-- Opening Marker --
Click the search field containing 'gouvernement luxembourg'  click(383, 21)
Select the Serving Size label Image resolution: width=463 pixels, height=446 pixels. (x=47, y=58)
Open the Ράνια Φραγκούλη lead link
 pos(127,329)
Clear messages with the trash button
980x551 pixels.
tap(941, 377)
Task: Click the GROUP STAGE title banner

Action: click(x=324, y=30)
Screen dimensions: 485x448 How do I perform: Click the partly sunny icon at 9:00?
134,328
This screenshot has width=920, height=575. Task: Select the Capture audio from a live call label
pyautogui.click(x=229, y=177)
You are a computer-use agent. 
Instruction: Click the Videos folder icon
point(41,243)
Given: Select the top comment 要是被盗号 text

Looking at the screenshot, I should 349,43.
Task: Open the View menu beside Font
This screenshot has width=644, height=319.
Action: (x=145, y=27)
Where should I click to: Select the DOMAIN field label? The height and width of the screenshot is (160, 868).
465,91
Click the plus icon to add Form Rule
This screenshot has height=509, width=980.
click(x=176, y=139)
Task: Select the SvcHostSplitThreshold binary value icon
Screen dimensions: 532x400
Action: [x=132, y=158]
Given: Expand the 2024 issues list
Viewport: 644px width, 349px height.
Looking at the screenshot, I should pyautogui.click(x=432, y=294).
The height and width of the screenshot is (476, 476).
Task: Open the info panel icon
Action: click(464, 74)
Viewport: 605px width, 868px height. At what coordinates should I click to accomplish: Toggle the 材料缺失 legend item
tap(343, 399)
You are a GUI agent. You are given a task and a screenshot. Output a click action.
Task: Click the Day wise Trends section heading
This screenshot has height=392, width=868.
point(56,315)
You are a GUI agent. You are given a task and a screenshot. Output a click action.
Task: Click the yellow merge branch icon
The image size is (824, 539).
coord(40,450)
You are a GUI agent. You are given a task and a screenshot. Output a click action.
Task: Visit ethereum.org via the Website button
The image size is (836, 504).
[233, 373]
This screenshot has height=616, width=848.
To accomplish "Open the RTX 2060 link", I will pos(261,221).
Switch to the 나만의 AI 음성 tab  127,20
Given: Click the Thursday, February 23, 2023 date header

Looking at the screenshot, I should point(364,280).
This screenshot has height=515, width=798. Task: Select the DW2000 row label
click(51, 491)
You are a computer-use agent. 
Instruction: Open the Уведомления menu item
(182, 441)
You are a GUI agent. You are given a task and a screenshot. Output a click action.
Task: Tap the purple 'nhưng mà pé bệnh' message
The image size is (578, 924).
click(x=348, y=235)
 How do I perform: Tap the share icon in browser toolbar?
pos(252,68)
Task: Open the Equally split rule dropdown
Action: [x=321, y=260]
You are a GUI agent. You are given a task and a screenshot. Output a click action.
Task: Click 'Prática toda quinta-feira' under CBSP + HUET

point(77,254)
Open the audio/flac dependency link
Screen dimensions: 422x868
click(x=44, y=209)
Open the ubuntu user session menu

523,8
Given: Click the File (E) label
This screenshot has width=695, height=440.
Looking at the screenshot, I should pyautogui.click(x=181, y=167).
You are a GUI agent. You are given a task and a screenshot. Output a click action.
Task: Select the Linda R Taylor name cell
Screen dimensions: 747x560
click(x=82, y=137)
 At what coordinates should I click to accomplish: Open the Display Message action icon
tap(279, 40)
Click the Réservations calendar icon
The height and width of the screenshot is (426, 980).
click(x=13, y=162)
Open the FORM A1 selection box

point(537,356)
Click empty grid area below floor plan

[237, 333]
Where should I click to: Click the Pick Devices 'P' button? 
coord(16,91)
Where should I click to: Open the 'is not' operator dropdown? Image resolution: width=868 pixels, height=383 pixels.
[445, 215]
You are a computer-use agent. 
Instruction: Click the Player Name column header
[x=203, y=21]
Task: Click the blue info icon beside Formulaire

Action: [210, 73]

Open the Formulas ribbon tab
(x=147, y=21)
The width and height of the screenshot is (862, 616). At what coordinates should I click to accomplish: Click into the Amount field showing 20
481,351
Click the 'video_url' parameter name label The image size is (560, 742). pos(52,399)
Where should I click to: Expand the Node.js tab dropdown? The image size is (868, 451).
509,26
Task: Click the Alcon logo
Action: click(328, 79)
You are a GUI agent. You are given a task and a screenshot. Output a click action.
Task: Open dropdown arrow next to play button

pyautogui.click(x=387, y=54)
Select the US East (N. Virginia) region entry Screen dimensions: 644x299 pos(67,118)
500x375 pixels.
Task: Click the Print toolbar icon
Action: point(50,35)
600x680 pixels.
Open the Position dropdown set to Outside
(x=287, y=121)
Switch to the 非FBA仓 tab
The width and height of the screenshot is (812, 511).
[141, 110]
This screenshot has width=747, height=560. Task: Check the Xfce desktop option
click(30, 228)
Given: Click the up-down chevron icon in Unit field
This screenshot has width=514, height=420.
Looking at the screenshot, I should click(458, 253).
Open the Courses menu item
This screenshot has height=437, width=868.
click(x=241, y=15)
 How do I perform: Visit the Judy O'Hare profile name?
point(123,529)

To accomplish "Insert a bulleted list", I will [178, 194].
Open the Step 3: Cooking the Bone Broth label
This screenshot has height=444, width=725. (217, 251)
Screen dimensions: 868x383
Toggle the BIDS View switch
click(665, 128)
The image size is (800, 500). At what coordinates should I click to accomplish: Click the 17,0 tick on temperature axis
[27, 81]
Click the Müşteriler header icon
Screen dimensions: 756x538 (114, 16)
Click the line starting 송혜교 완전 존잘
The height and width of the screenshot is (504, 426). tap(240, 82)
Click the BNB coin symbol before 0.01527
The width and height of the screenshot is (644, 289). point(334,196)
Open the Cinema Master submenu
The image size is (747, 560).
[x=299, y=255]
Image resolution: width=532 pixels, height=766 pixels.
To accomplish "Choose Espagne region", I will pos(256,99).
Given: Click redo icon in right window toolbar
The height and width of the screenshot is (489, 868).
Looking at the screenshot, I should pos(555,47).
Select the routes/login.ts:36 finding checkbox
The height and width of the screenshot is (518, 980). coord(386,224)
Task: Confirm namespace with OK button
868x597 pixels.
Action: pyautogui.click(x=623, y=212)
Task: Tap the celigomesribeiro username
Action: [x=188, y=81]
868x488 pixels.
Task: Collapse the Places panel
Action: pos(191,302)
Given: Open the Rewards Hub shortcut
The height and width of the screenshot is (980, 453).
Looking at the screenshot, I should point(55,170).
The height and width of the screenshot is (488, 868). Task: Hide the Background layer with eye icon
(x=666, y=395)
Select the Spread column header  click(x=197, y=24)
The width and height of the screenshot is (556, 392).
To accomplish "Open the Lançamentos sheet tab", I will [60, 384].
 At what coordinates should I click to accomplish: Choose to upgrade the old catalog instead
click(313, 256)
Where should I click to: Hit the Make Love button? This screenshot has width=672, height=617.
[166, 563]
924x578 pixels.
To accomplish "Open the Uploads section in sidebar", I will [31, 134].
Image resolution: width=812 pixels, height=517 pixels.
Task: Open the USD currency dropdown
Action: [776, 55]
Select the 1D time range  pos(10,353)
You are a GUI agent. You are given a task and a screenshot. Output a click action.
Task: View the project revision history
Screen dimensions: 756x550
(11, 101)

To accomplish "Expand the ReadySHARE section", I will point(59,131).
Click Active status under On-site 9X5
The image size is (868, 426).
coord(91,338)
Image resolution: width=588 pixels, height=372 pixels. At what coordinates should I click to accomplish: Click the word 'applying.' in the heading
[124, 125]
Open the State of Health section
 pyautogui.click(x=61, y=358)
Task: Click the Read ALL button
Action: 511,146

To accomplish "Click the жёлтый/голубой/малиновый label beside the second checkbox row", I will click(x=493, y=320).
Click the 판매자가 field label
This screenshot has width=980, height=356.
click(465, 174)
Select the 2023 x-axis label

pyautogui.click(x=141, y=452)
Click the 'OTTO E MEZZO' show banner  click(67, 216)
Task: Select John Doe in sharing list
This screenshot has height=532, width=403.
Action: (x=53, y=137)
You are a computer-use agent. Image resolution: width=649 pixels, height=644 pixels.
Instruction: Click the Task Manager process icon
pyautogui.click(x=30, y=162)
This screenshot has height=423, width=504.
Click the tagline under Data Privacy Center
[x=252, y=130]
-- Closing Marker --
> **TASK OBJECTIVE**:
Using the records above, set down exactly the lines from the one with "Where should I click to: Select" through the one with "Task: Select the SvcHostSplitThreshold", inclusive, and nothing more.

> **RESPONSE FOR THIS EXERCISE**:
Where should I click to: Select the DOMAIN field label? The height and width of the screenshot is (160, 868).
465,91
Click the plus icon to add Form Rule
This screenshot has height=509, width=980.
click(x=176, y=139)
Task: Select the SvcHostSplitThreshold binary value icon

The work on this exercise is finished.